Bir çaresizlik öyküsü seyrettiğimiz ve bu açıdan bakılınca da, çocuktan çok babanın filmi. Adamı büyük bir sevgi ile bağlı olduğu oğlunu kurtarmak için koşulsuz ve sınırsız yardım gayretlerinden “artık yeter”e götüren bir sürece tanık olmak ise oldukça hüzünlü ve etkileyici seyirci açısından. Bir baba için, bir ebeveyn için daha doğrusu, “Ben artık yokum” demek hayal etmesi bile zor bir nokta ama işte karşı karşıya kalınan durum o denli yorucu ve, ruhu ve bedeni sömürüp bitiren bir sorun. Sürekli olarak umutla hayal kırıklığı arasında gidip gelmek -Fassbinder’in filmine gönderme yaparak söylersek- “ruhu kemirir” çünkü. Nick’in sevgilisi ile arasındaki bağın aşka değil, bağımlılığın zorunlu ortaklığına ve sefaletine dayandığını anladığımız sahneden final sahnesine (bir bahçede yana yana otururken, sessizce ağlayan oğlanın başını babasının kucağına koyması ve adamın onun başını okşamasından etkilenmemek için taş yürekli olmak gerek) güçlü anları olan filmin akıllıca uyguladığı bir yöntem de şu olmuş: Benzer içerikli ama aralarında uzun yıllar olan sahneleri (örneğin babanın oğluna sevgisini gösterdiği anlar) bazen de peş peşe kullanarak, “neydi, ne oldu” veya “umut edilen neydi, sonuç ne oldu” sorusunu sorduruyor seyirciye senaryo ve belki bir parça kolaycı bir seçimde bulunuyor ama duygusal açıdan hedeflediğine de ulaşıyor açıkçası.
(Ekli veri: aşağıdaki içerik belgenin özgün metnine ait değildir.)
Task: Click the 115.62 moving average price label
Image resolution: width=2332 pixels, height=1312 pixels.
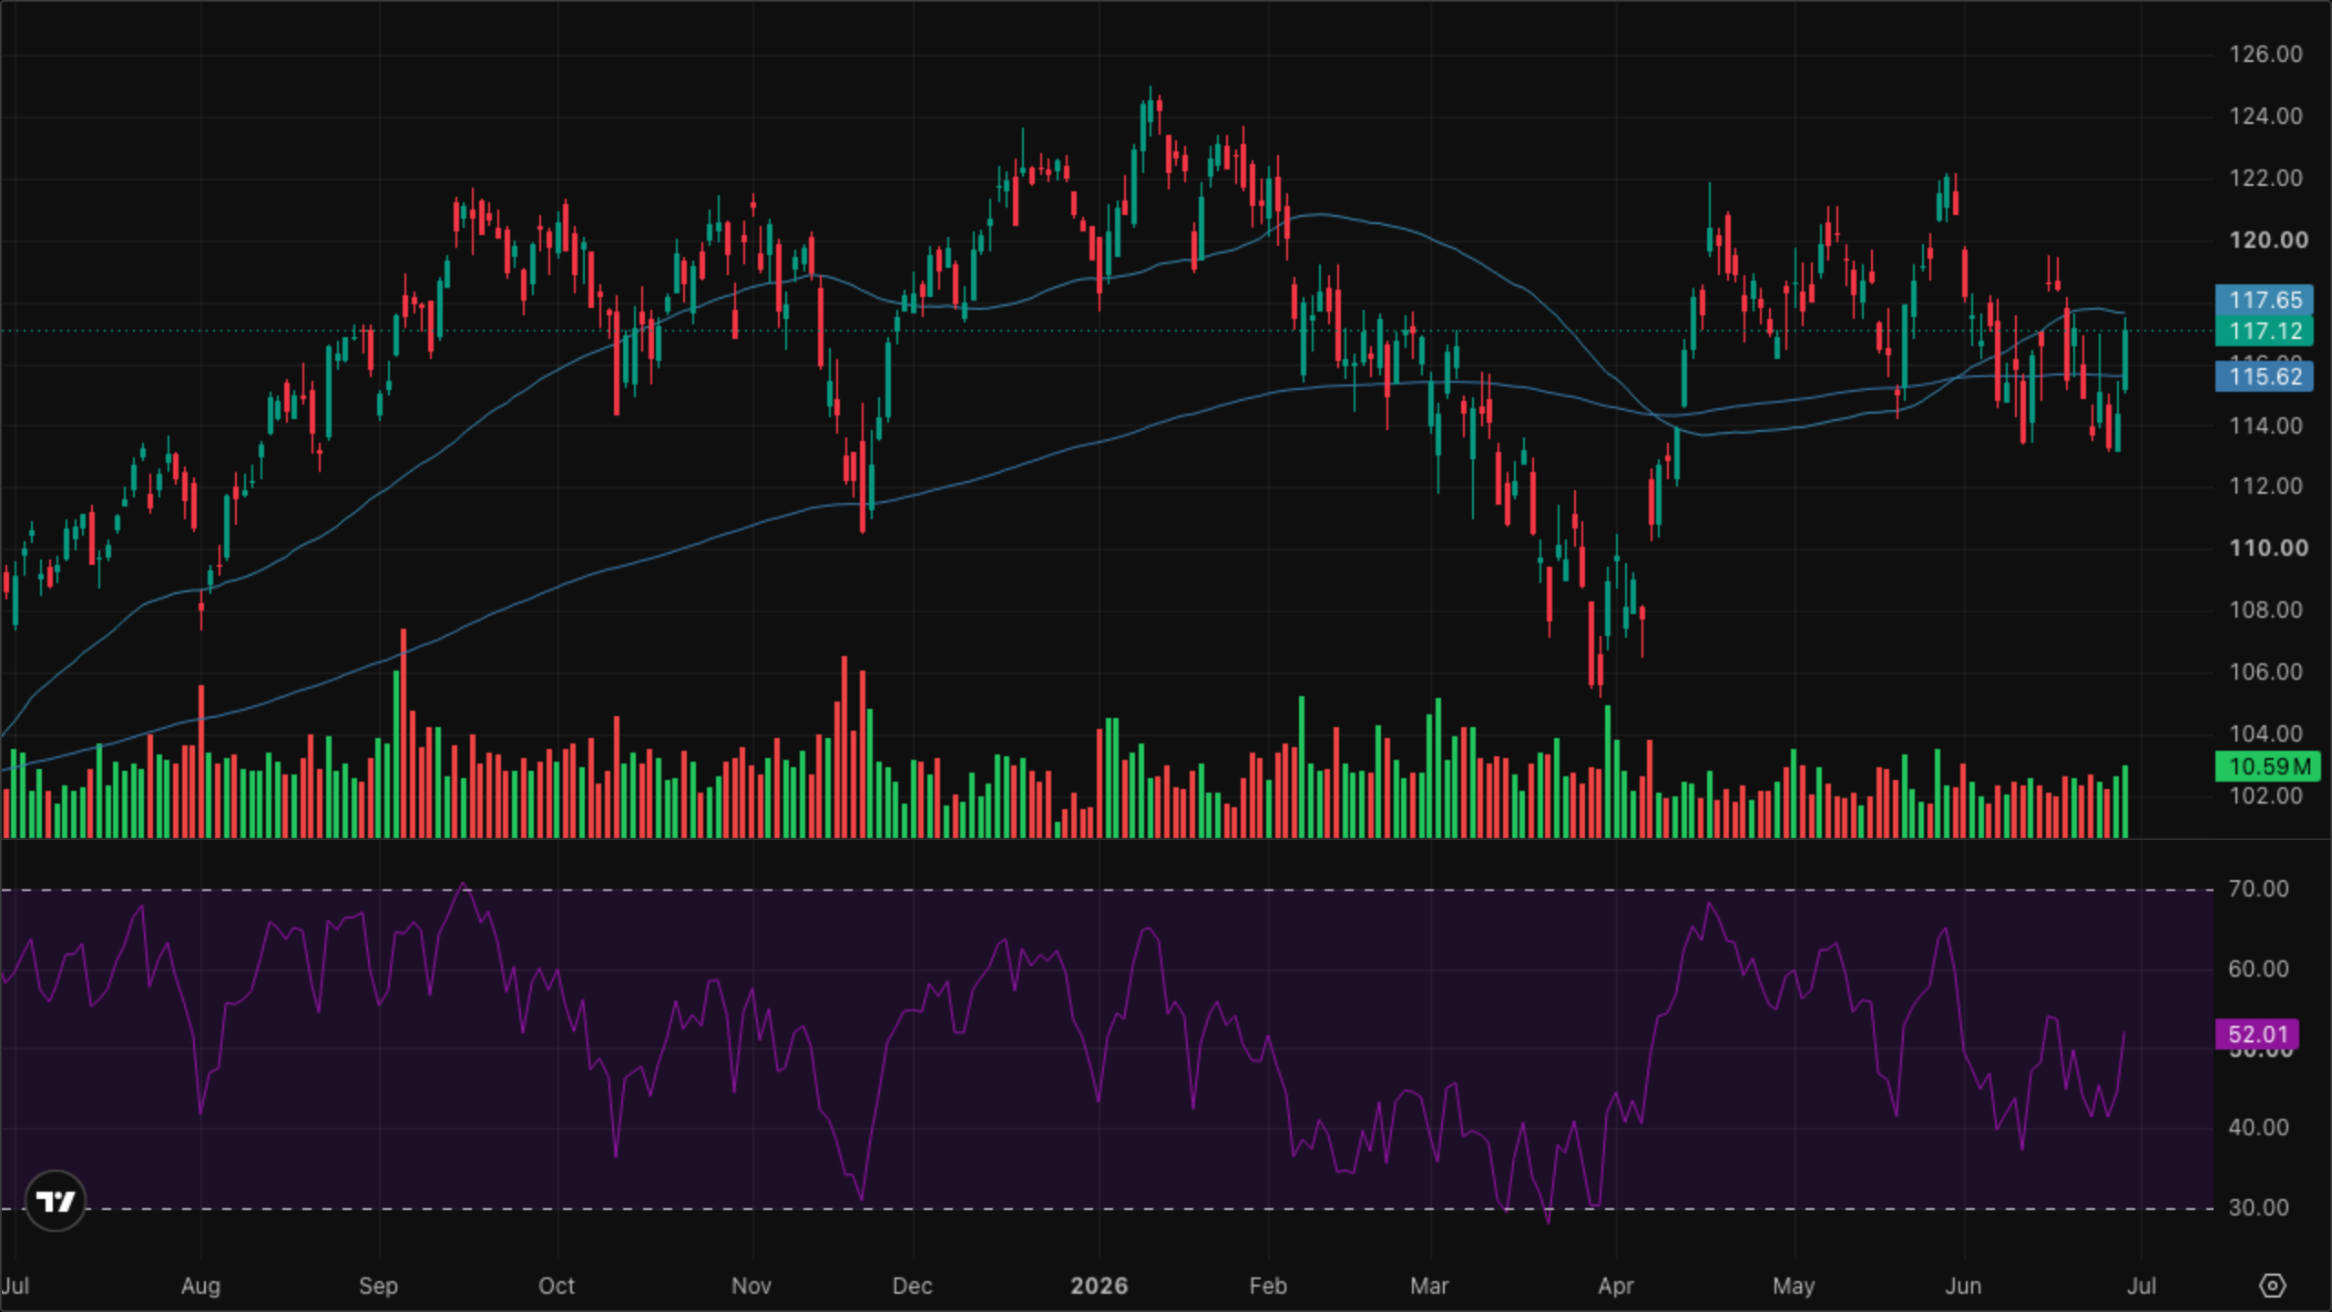Action: pyautogui.click(x=2264, y=376)
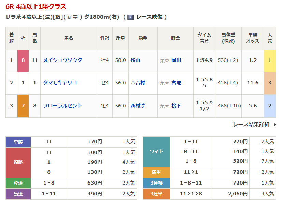The image size is (281, 203).
Task: Open jockey 松山 profile
Action: (136, 60)
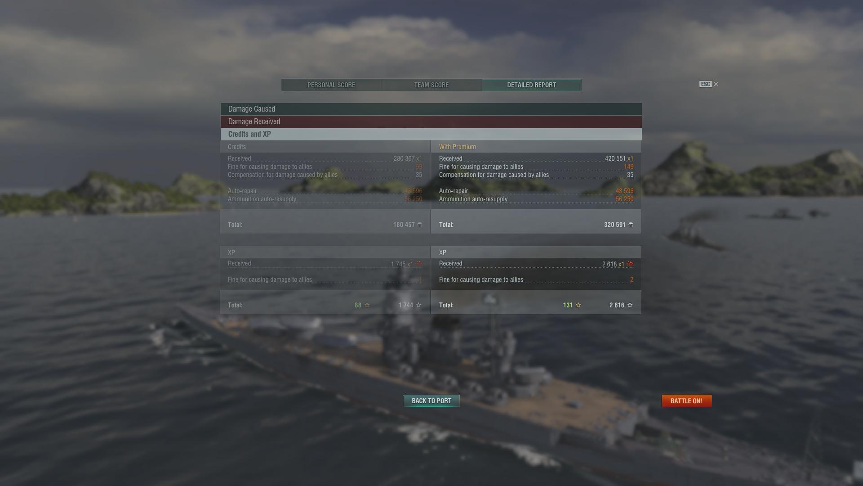Click the red star next to 1 745 XP
This screenshot has height=486, width=863.
(418, 264)
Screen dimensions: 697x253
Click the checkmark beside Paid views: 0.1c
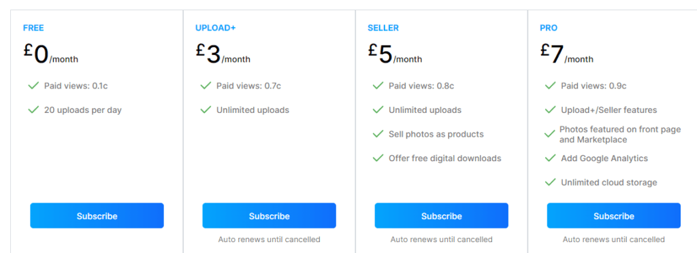(33, 86)

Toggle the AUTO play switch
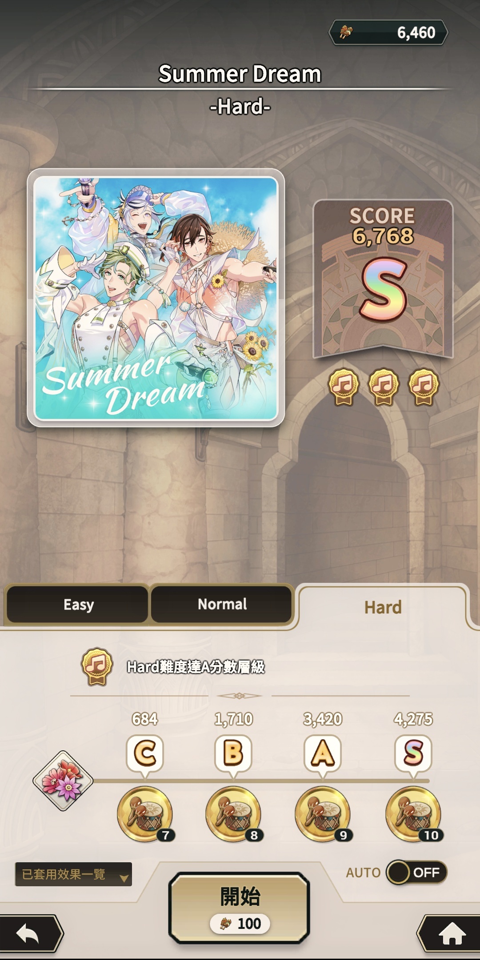click(x=416, y=872)
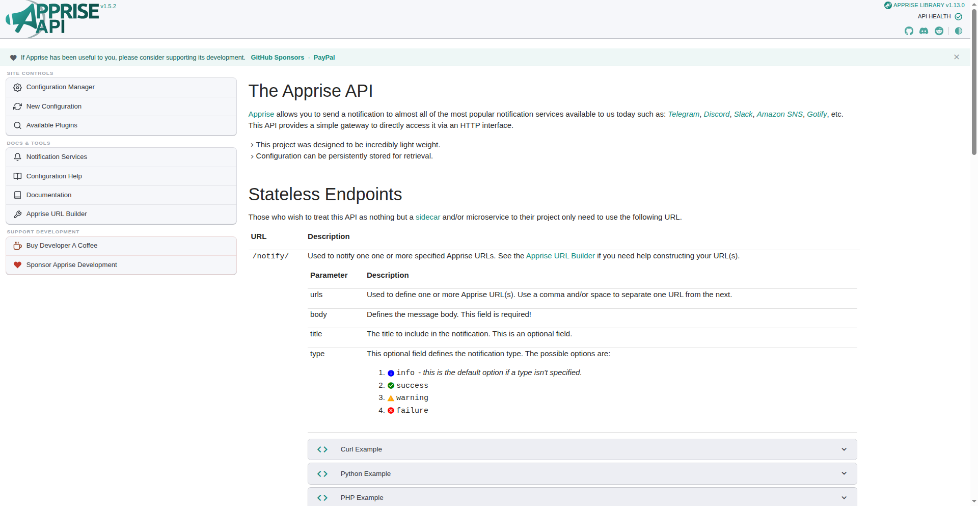Open the GitHub icon in header

pyautogui.click(x=909, y=31)
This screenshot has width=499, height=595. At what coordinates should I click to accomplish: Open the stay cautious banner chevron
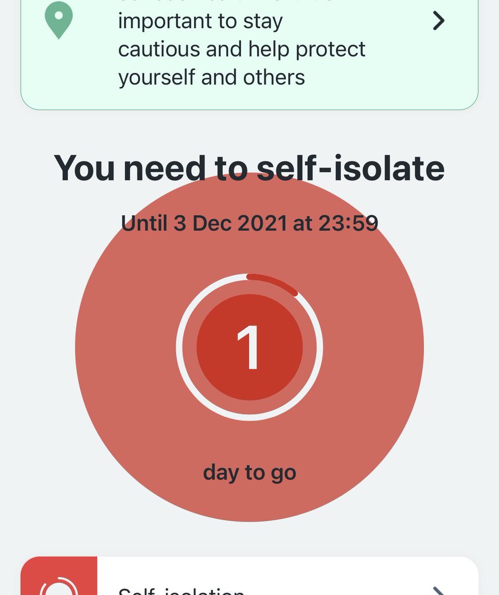[439, 21]
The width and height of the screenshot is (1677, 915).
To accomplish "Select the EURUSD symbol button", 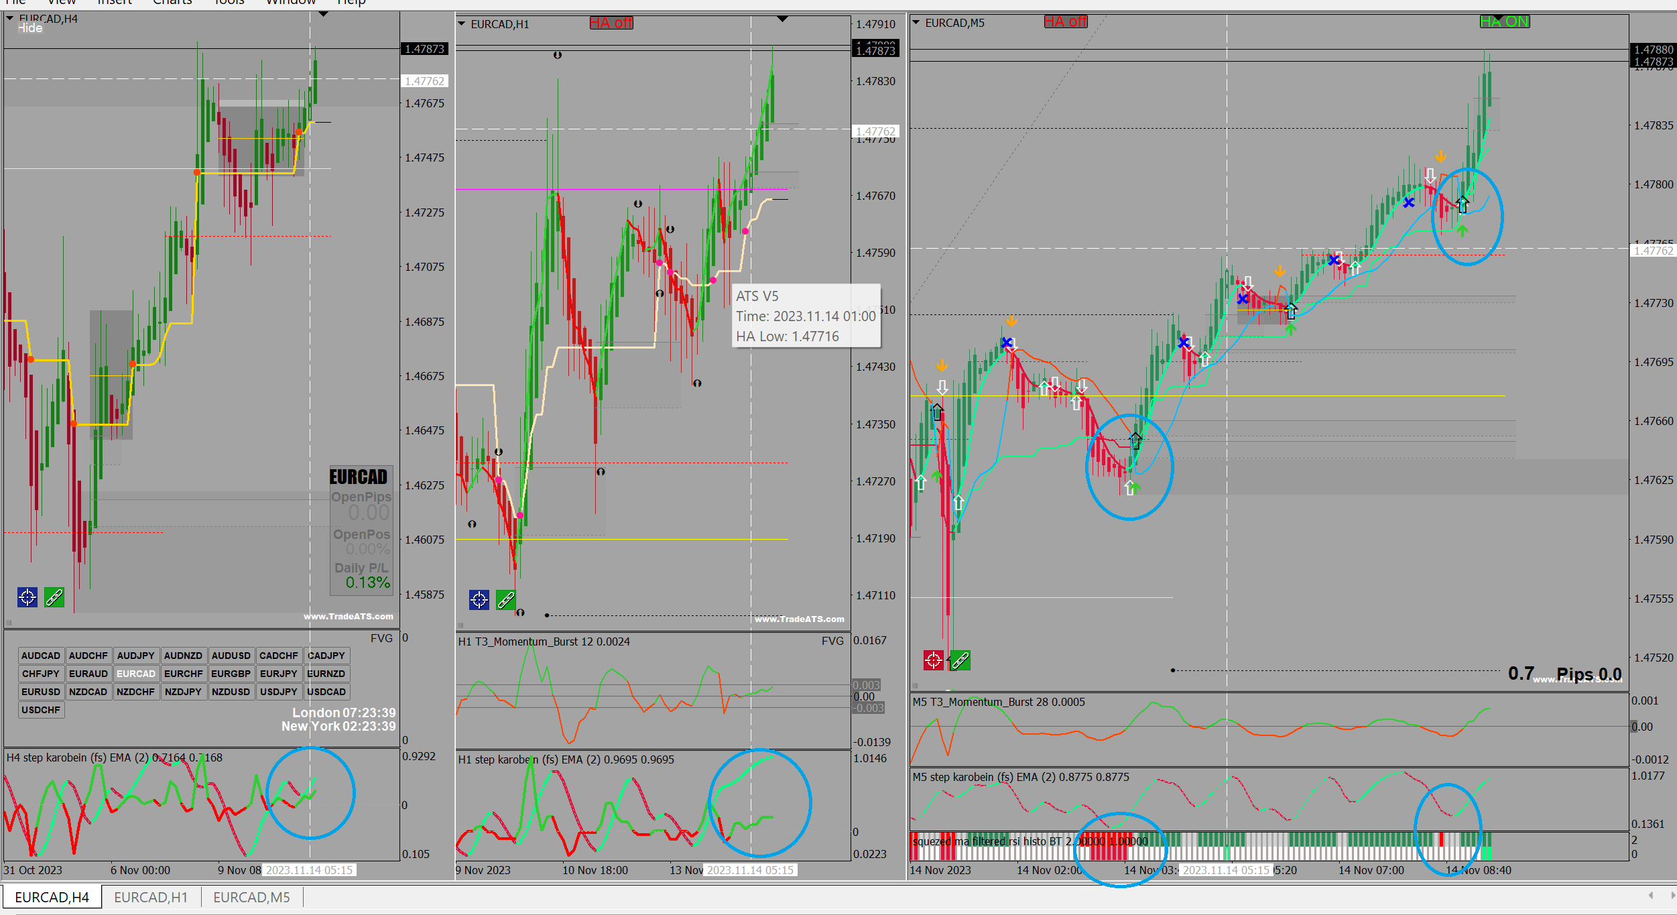I will [41, 692].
Filmin kültürel referansları şarkılar ve Fitzgerald ile sınırlı değil; Charles Bukowski’nin “Let It Enfold You” adlı şiiri de iki kez kullanıyor hikâyede. Önce Nick’in üniversiteye başladığı gün sınıfta bir kısmını okuduğu favori şiiri olarak ve daha sonra da kapanış jeneriği sırasında yine onun sesinden ve bu kez tamamını dinliyoruz bu güçlü şiirin. Bukowski, gençliğinin her şeyden nefret eden ve sıkılan ruh halinden yetişkinliğindeki alaycılığı ile dalga geçer bu şiirinde ve mutluluğun benimsenmesi ve “içeri girmesi”ne izin verilmesini öğütler ama Nick’in hikâyesi ile ne kadar örtüşüyor bu söylem tartışılır; sonuçta Nick’i trajedisine götüren bir sıkılma veya her şeyden nefrete bağlı değil hikâyede gördüğümüz kadarı ile. Buna karşılık şiirdeki “İyi hissetmeye başladım / İyi hissetmeye başladım / En kötü durumlarda bile / Ve çokça vardı bunlardan” benzeri dizelerin şiirin kullanımını doğruladığını söylemek mümkün. Her gerçek hikâyede olduğu gibi, sinemaya uyarlanırken atlanan, değiştirilen unsurlara burada da rastlıyoruz ki onlardan biri Nick’İn hayatındaki işte bu “en kötü durumlar”dan biri. Nick gerçek hayatta parasız kaldığında uyuşturucu alabilmek için, heteroseksüel olduğu halde, eşcinsel erkeklerle yatarak fahişelik de yapmış ve yazdığı kitapta açıkça belirtmiş de bunu ama anlaşılan Amerikan sineması için fazlası ile ”sert” bir gerçek bu. Oysa hikâyenin o didaktik yanından çok daha uyarıcı bir işlev üstlenebilirmiş bu gerçek seyirci üzerinde.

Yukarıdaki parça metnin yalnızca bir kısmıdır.